A couple of weeks ago, driving south on the 101 freeway, just before I got to the 110, I passed a building I never noticed before. Spray-painted on the side: “You deserve the right kind of love.”
I smiled in ready agreement but then wondered, “what is the right kind of love? Is the right kind different for me than for others?”
Later that day, I met with Rita and Peter (all names changed) who are getting married this summer at a 5-star resort. Rita’s parents are divorced and her father is footing the entire bill. Only catch – if she invites her mother, he won’t pay for the wedding.
Rita wants a wedding that will blow up Instagram but since her father is paying for it all, she didn’t know what to do.
She claimed her father had put her in a hopeless situation. So, she’s caved and isn’t inviting her mother who lives in Florida.
Actually, though, Rita’s dad hasn’t put her in a hopeless position. Rita has a choice and so as to lessen her guilt, she’s chosen to believe she’s caught in a hopeless predicament.
A couple of days later, while waiting for a haircut, I glanced through an Esquire Magazine interview with the actor Tom Hardy (“Dark Knight Rises” and scores of films). The guy stunned me with this quote:
I have always been frightened with men, to the point where I couldn’t go into a gym because of the testosterone, and I felt weak.

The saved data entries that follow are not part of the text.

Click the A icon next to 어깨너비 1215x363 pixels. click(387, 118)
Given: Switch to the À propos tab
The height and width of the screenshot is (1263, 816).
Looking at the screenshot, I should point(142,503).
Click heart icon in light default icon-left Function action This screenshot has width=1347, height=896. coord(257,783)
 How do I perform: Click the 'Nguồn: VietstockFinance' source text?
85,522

I don’t feel very manly. I don’t feel rugged and strong and capable in real life, not how I imagine a man ought to be. So, I seek it, to mimic it and maybe understand it, or maybe to draw it into my own reality. People who are scary, they terrify me, but I can imitate them. I can stay terrified, or I can imitate what terrifies me.

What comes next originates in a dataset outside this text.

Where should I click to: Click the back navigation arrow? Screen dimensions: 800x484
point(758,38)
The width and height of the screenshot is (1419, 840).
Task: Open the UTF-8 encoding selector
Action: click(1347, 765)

If you’ve caught one of his movies, you would be puzzled by his admission of fear as he presents as a no-nonsense “tough guy.” In fact, he’s so tough, he’s determined not to be held hostage by the fear-inducing lies he tells himself.
Then, while procrastinating writing this post by cleaning my desk, I found this quote I had scribbled on a post-it:
95% of the beliefs we have stored in our minds are nothing but lies and we can suffer because we believe all these lies.

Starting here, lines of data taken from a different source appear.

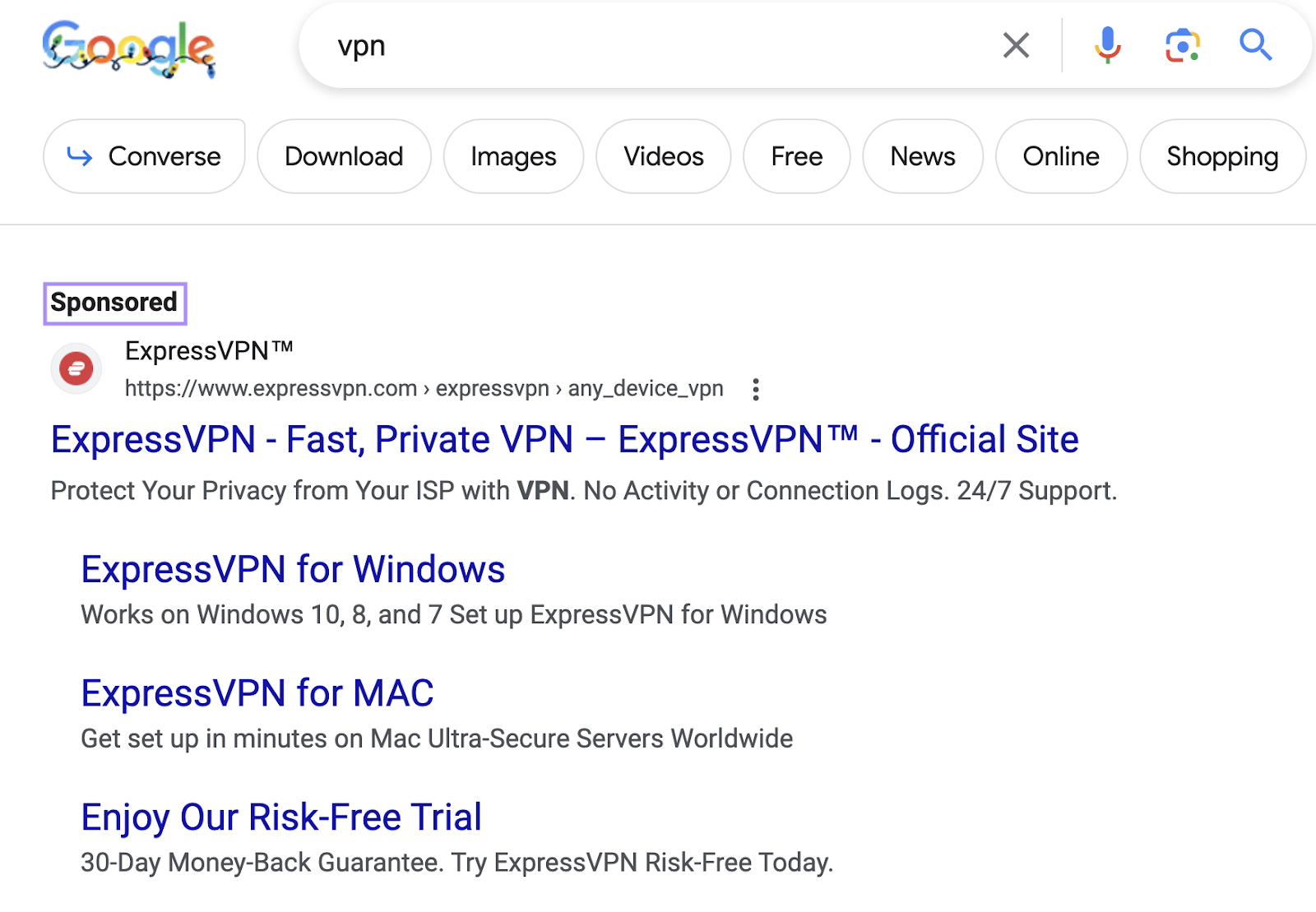Open the three-dot menu next to the ad
The image size is (1316, 912).
point(755,388)
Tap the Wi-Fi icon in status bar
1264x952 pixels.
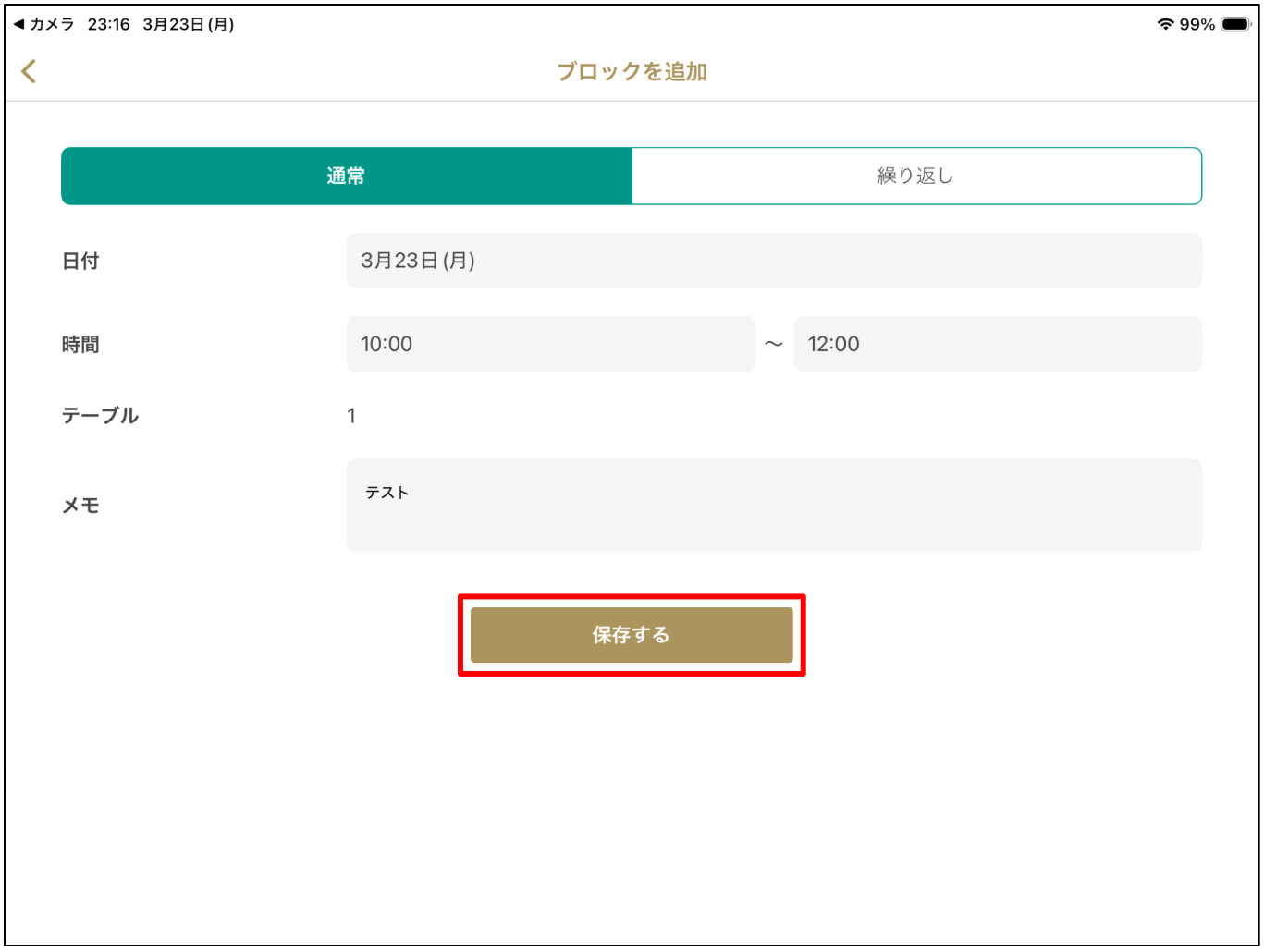tap(1165, 25)
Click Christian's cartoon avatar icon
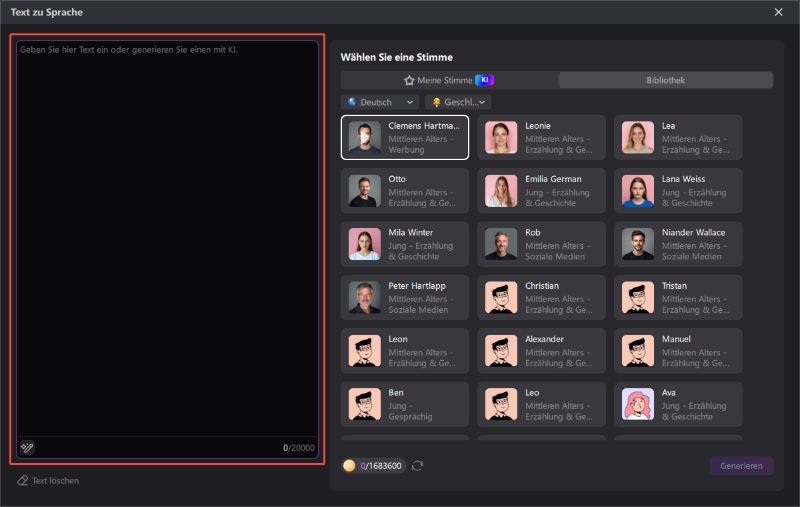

Don Miguel Ruiz, author of The Four Agreements
Reflecting on the week’s random moments, I’m now wondering if the “right” kind of love we deserve is the love that allows us to not drive ourselves nuts with lies we tell ourselves!
In my experience as a communication skills coach and trainer, I’ve discovered that the biggest lie of all is the lie that “I have no choice” – the lie that my happiness and well-being rests in the hands of others.
I now tell my coaching clients that maybe the “right kind of love” is a love “right” enough that we can face down the fears that our lies conjure up.
A love that lets us wiggle free of the crippling belief that if we don’t match others’ expectations of us then we’ll be harshly judged.
Maybe the right kind of love (for self and others) is the love we take responsibility for. And that’s why undertaking communication skills coaching really is an act of love!
CONSIDER:
- Where are you feeling helpless in your life – professional or personal?
- Are you really helpless – or are you afraid of the consequences that may follow doing what you know you need to do?
- Why couldn’t you find a way to manage those consequences?
- Who or what could help you?
Answer these questions and realize that –
Deserving the right kind of love means we stop feeling helpless.
That’s the “business” of CONFIDENCE!